Gameplay/Systems Programmer
In Paddle Panic, I took on a lot of responsibility, but I worked mainly on everything pertaining to the water, from the visuals to the functionality. I also made the music for the game.
As a result, we were nominated for Mobile Game of the Year at The Rookies.
This project was created as part of the school curriculum.
The water in Paddle Panic used one of the simpler methods for a large body of water: The Sum of Sines approach. In this approach, a number of sine waves (often in the range 8-15), of different amplitudes, frequencies, phases, and speeds, are summed up. The result is a water-like surface. Unfortunately, we were targeting mobile with this game, so a lot of my hard work goes unnoticed.
*Note: The resolution here is way higher than in the actual game to properly show the surface.
The shader was written in Unity HLSL.
One of the main problems was buoyancy. Firstly, I had to approximate the volume of the vessel — this was done before play occurred. Then, I simply checked which of these points were below the surface of the water, and applied a force based on the volume that was displaced by that voxel.

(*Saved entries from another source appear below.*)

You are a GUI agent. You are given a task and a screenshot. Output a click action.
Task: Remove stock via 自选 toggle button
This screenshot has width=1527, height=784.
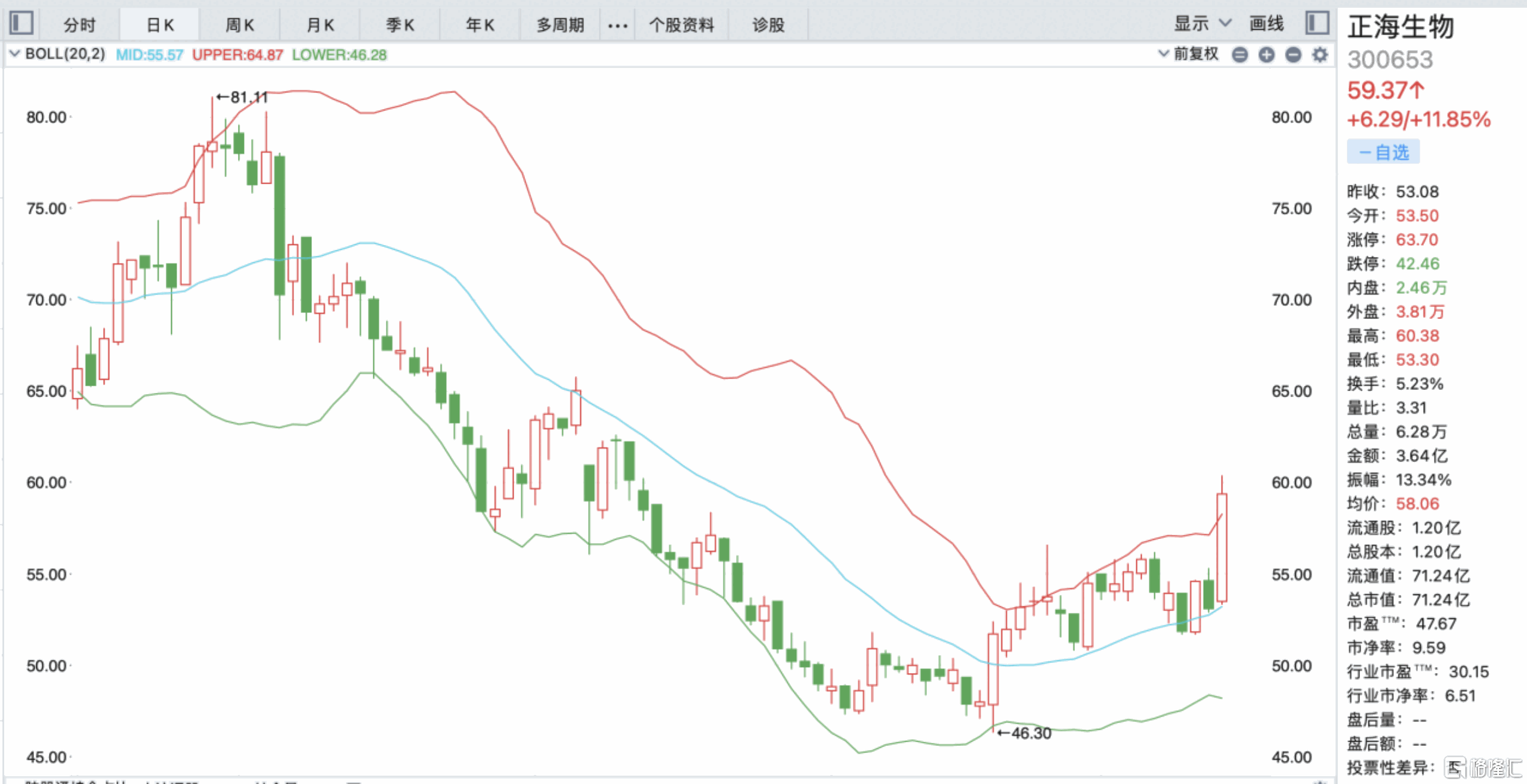pos(1383,152)
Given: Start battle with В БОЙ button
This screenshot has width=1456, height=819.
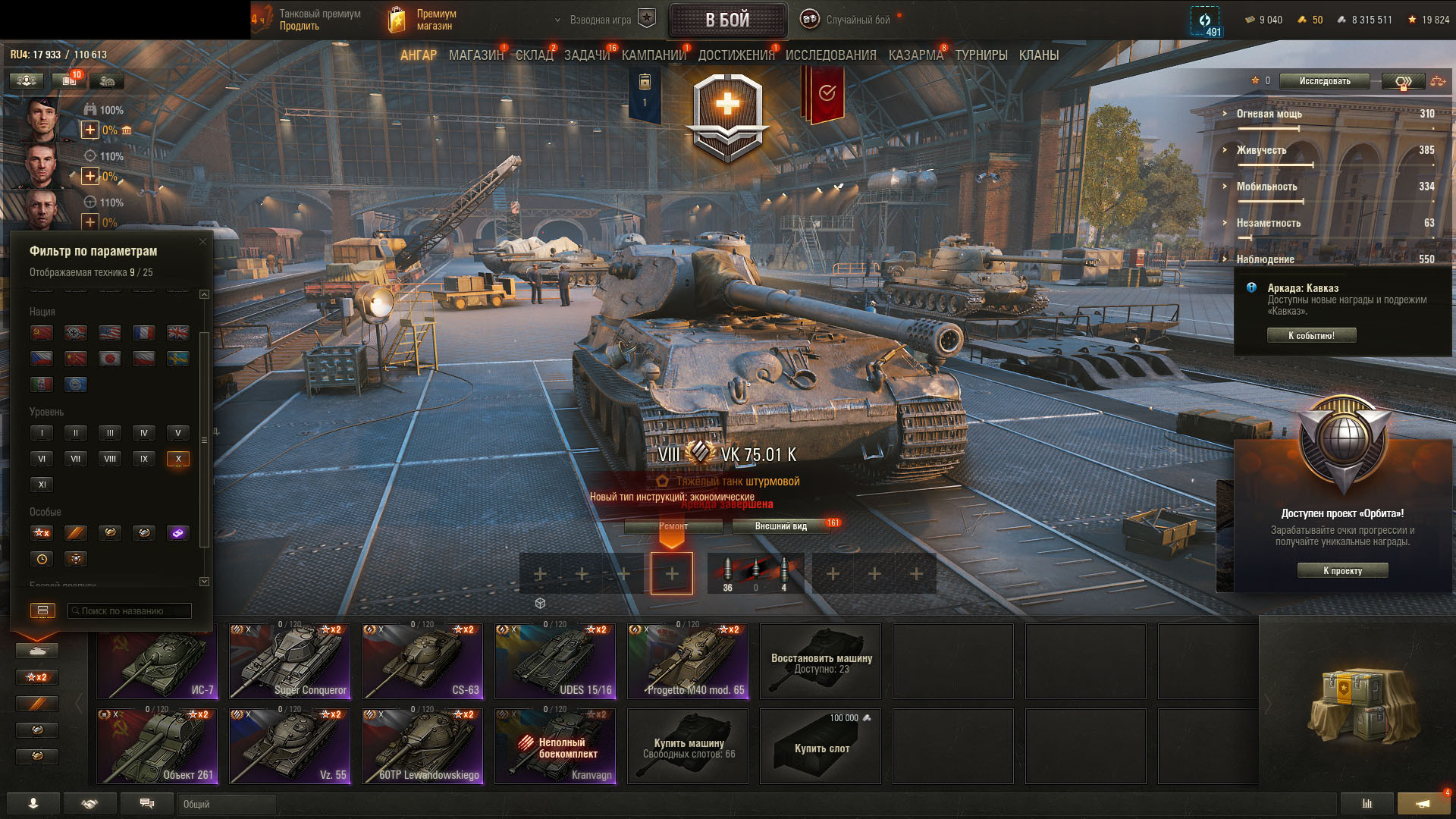Looking at the screenshot, I should (x=727, y=20).
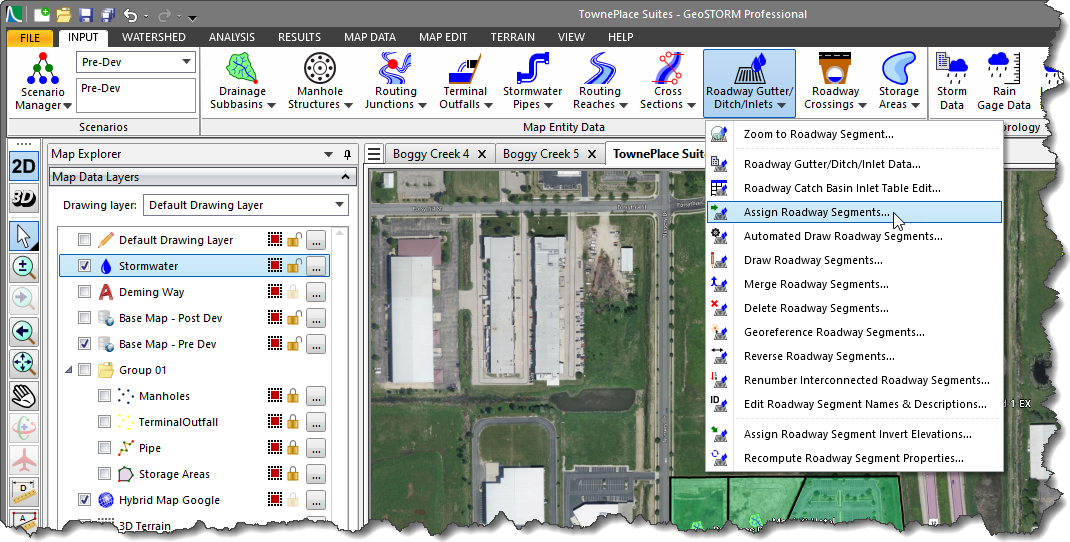Open the Scenario Manager
Viewport: 1070px width, 542px height.
coord(41,82)

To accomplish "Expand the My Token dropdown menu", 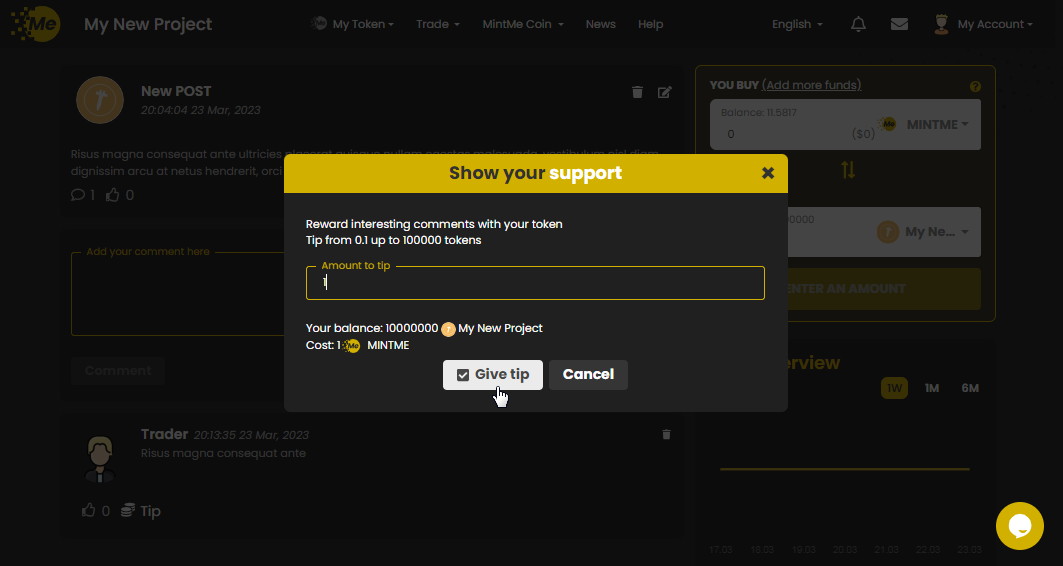I will point(353,24).
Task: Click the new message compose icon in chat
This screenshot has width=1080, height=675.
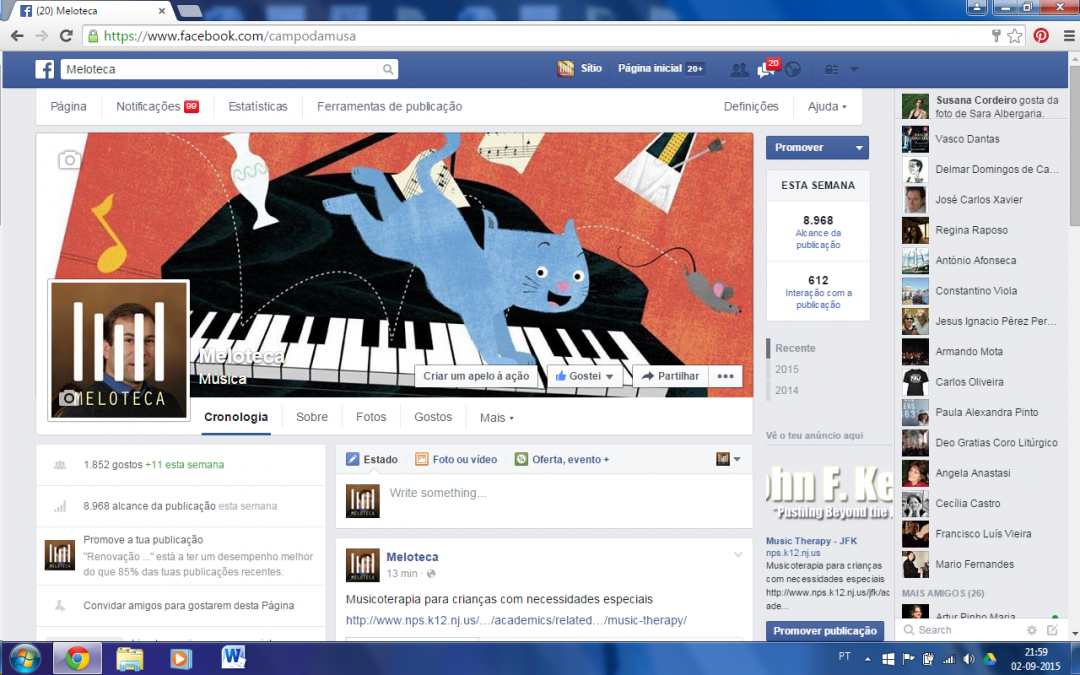Action: pyautogui.click(x=1052, y=630)
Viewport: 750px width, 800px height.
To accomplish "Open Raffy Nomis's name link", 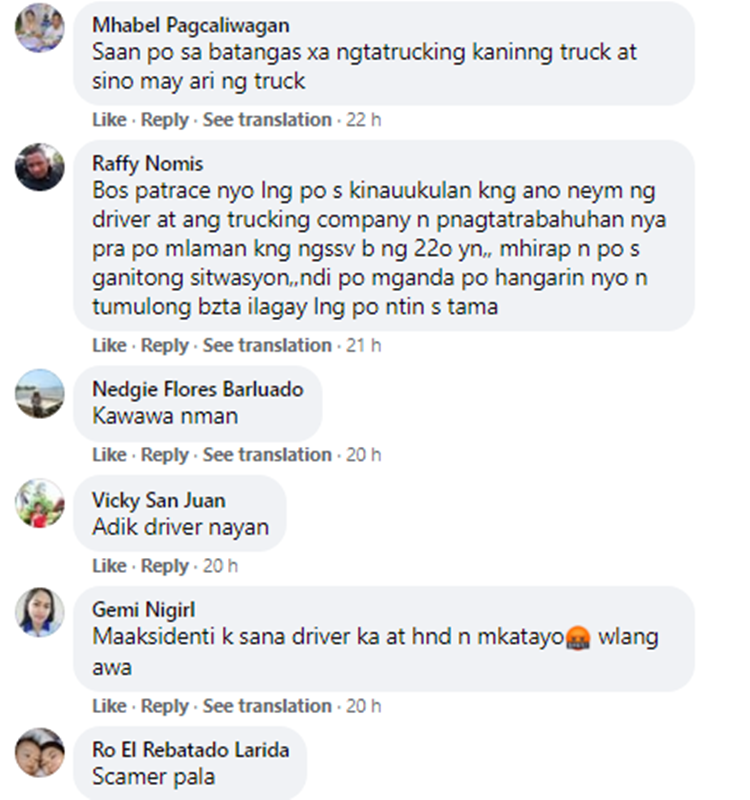I will point(147,164).

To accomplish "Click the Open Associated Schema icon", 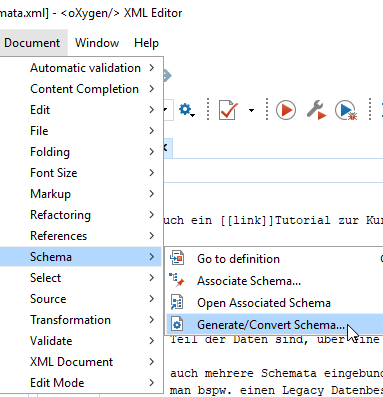I will (x=177, y=302).
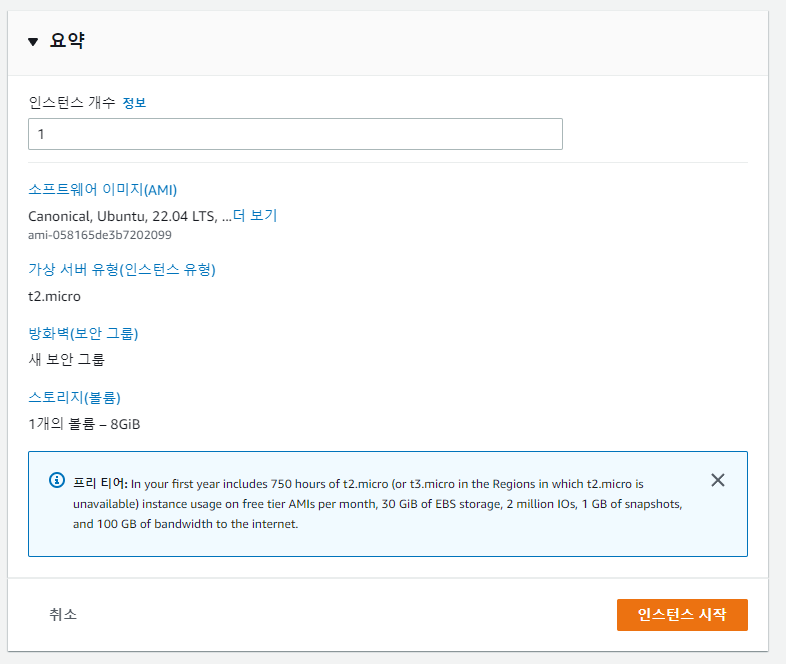Click the t2.micro instance type value
786x664 pixels.
(x=54, y=296)
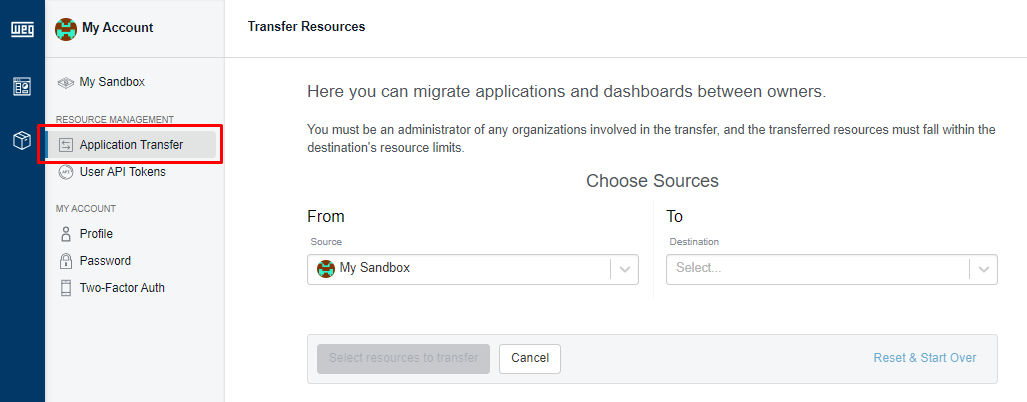This screenshot has width=1027, height=402.
Task: Click Select resources to transfer button
Action: click(x=403, y=359)
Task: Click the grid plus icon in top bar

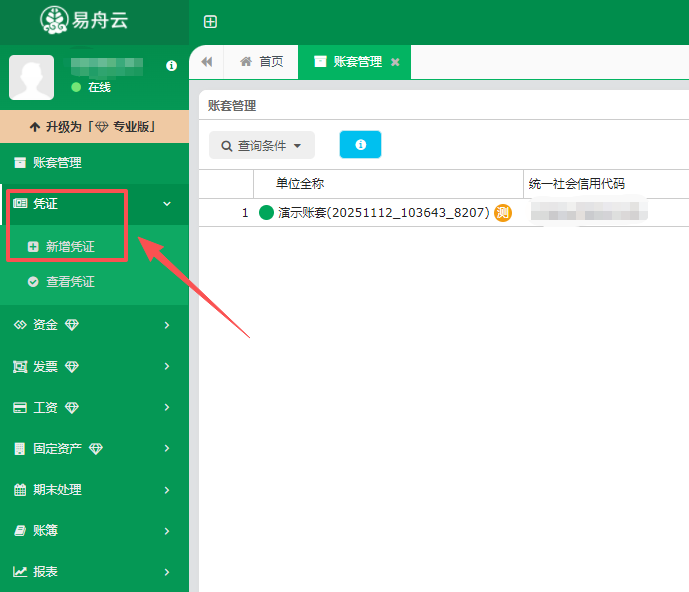Action: point(210,22)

To check if a point was above or below the water, I ran the same simulation on the CPU as well. This is perfectly fine since the (relatively inexpensive) code only has to be ran a few times per frame.
However, it was not that simple. In addition to this, the levels had winding paths and verticality. This presents a huge issue as you need to figure out how high the river is where you are.
Long story short, without any more advanced solutions, the vertices will have to be looped over to find the closest.
This project was highly flawed, but it got me very curious about more advanced implementations!
And my team got nominated for The Rookies Game of the Year for Mobile!
From my very flawed implementation, I was curious about how to make a true, proper ocean simulation.
For that, I used Tessendorf 2001, that uses the Fast Fourier Transform to generate waves — and fast. From Unreal's Insights feature, I can ascertain that the ocean takes a total of 1.1ms on my 3060. With a budget of 16ms, that hardly makes a dent at all.
This implementation uses Unreal's Niagara to run a compute shader to generate the ocean. The huge benefit is that the simulation time is constant for any size ocean. 4 detailed cascades are generated and then applied at different scales so that it more or less never repeats. This is the huge advantage of this system. In addition, one could use these generated cascade maps for a highly optimized buoyancy simulation, something I have not yet made for the project, but would love to in the future.